◆ **Directions**: In the data below, find the line containing "Quote from Goldzora (412, 1838)", then set down that line and every later line up to and including the line containing "Auto Aufkleber (552, 2136)", exactly.

Recorded data
=== Section Start ===

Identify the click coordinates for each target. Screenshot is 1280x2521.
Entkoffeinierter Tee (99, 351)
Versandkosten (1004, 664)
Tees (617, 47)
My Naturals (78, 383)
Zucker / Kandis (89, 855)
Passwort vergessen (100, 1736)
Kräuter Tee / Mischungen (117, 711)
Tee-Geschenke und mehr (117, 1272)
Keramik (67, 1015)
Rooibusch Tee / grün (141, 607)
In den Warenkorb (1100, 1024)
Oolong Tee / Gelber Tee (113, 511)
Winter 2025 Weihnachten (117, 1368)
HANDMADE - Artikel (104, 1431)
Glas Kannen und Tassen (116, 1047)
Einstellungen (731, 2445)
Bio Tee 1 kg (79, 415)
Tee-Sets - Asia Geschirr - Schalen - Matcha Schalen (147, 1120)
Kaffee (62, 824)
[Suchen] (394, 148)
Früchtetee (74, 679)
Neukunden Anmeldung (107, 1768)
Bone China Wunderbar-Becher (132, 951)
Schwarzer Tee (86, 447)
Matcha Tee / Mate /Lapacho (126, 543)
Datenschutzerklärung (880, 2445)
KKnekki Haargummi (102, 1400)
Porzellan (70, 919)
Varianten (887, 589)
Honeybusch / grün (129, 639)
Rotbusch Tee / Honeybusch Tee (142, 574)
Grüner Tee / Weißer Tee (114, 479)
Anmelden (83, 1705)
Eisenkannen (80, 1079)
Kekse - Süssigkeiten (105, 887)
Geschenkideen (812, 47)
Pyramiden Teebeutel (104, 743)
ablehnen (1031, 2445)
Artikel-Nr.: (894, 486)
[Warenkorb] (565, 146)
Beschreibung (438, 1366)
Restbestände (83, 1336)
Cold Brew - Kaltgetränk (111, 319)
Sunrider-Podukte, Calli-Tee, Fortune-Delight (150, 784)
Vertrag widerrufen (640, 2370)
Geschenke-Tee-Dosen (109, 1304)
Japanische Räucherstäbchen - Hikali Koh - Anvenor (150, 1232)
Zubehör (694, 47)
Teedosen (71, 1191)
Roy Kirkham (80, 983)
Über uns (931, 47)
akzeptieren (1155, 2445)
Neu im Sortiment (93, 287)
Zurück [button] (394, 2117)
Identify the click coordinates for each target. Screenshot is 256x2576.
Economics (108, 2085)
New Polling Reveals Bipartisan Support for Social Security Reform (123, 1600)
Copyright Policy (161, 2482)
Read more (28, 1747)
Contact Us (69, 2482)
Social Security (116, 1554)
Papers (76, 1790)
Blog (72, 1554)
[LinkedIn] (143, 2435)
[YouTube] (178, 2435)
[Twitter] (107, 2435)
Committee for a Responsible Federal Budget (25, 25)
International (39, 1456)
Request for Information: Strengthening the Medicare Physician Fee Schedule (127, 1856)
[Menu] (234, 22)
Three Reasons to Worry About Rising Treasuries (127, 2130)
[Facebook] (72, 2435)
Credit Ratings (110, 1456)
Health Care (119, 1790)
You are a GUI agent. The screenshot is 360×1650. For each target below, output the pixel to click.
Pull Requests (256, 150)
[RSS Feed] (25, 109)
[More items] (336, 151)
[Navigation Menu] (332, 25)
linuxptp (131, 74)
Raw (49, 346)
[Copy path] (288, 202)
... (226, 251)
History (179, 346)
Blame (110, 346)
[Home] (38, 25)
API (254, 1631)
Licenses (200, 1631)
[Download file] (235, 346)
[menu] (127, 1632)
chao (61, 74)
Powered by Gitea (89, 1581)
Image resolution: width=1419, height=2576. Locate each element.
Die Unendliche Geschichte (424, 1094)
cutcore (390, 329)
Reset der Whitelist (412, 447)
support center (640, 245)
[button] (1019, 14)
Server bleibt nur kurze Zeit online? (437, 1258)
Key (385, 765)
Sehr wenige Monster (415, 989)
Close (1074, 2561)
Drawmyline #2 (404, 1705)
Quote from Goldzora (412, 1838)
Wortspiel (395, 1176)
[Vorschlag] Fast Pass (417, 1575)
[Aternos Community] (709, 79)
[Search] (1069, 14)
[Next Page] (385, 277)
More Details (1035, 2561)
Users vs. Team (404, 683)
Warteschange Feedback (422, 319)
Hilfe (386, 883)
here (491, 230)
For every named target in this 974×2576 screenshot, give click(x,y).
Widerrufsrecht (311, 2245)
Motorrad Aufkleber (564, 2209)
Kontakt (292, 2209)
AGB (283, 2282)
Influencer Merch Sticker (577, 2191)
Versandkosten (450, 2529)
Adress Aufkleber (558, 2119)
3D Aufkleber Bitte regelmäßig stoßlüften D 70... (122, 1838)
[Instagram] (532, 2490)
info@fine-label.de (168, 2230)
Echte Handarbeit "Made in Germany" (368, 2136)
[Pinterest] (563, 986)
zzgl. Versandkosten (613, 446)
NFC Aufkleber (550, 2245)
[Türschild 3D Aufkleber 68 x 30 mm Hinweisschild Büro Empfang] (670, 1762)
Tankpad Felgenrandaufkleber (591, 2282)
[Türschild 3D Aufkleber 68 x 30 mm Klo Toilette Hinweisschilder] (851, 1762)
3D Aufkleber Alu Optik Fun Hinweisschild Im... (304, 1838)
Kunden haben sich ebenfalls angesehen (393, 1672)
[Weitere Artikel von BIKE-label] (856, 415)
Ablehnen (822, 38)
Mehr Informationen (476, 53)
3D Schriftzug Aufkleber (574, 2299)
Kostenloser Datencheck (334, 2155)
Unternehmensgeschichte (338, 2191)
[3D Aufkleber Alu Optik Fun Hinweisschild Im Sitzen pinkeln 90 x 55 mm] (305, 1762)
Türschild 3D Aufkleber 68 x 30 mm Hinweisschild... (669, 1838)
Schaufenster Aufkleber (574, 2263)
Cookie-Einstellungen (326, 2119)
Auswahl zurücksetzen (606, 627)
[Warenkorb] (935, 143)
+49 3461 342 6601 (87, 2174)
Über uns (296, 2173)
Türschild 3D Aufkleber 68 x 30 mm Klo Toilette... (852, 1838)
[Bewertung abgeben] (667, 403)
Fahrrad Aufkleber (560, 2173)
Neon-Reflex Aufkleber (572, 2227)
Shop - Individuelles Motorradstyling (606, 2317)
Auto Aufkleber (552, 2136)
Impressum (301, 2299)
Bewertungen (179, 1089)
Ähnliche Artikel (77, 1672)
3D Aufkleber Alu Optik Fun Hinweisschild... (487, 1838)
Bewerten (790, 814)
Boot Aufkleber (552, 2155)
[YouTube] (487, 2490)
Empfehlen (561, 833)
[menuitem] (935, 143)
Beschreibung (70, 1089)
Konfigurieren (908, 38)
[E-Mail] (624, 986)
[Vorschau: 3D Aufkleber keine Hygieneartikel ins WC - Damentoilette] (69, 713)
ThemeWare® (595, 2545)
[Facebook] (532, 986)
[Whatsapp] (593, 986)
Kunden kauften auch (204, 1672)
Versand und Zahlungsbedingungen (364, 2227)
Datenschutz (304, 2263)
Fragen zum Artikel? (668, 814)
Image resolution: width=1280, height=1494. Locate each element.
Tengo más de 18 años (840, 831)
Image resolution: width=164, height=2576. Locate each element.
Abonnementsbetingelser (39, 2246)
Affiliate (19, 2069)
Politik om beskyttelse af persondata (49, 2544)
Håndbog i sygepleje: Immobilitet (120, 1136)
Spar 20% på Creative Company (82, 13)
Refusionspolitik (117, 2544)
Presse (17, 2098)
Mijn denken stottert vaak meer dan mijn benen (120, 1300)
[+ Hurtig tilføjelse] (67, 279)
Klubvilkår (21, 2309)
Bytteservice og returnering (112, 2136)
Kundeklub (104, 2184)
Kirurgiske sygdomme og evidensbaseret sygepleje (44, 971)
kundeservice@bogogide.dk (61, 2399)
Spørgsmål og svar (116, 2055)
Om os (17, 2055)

=== Section End ===

◆ **Response to this task**:
Quote from Goldzora (412, 1838)
Wortspiel (395, 1176)
[Vorschlag] Fast Pass (417, 1575)
[Aternos Community] (709, 79)
[Search] (1069, 14)
[Next Page] (385, 277)
More Details (1035, 2561)
Users vs. Team (404, 683)
Warteschange Feedback (422, 319)
Hilfe (386, 883)
here (491, 230)
For every named target in this 974×2576 screenshot, give click(x,y).
Widerrufsrecht (311, 2245)
Motorrad Aufkleber (564, 2209)
Kontakt (292, 2209)
AGB (283, 2282)
Influencer Merch Sticker (577, 2191)
Versandkosten (450, 2529)
Adress Aufkleber (558, 2119)
3D Aufkleber Bitte regelmäßig stoßlüften D 70... (122, 1838)
[Instagram] (532, 2490)
info@fine-label.de (168, 2230)
Echte Handarbeit "Made in Germany" (368, 2136)
[Pinterest] (563, 986)
zzgl. Versandkosten (613, 446)
NFC Aufkleber (550, 2245)
[Türschild 3D Aufkleber 68 x 30 mm Hinweisschild Büro Empfang] (670, 1762)
Tankpad Felgenrandaufkleber (591, 2282)
[Türschild 3D Aufkleber 68 x 30 mm Klo Toilette Hinweisschilder] (851, 1762)
3D Aufkleber Alu Optik Fun Hinweisschild Im... (304, 1838)
Kunden haben sich ebenfalls angesehen (393, 1672)
[Weitere Artikel von BIKE-label] (856, 415)
Ablehnen (822, 38)
Mehr Informationen (476, 53)
3D Schriftzug Aufkleber (574, 2299)
Kostenloser Datencheck (334, 2155)
Unternehmensgeschichte (338, 2191)
[3D Aufkleber Alu Optik Fun Hinweisschild Im Sitzen pinkeln 90 x 55 mm] (305, 1762)
Türschild 3D Aufkleber 68 x 30 mm Hinweisschild... (669, 1838)
Schaufenster Aufkleber (574, 2263)
Cookie-Einstellungen (326, 2119)
Auswahl zurücksetzen (606, 627)
[Warenkorb] (935, 143)
+49 3461 342 6601 (87, 2174)
Über uns (296, 2173)
Türschild 3D Aufkleber 68 x 30 mm Klo Toilette... (852, 1838)
[Bewertung abgeben] (667, 403)
Fahrrad Aufkleber (560, 2173)
Neon-Reflex Aufkleber (572, 2227)
Shop - Individuelles Motorradstyling (606, 2317)
Auto Aufkleber (552, 2136)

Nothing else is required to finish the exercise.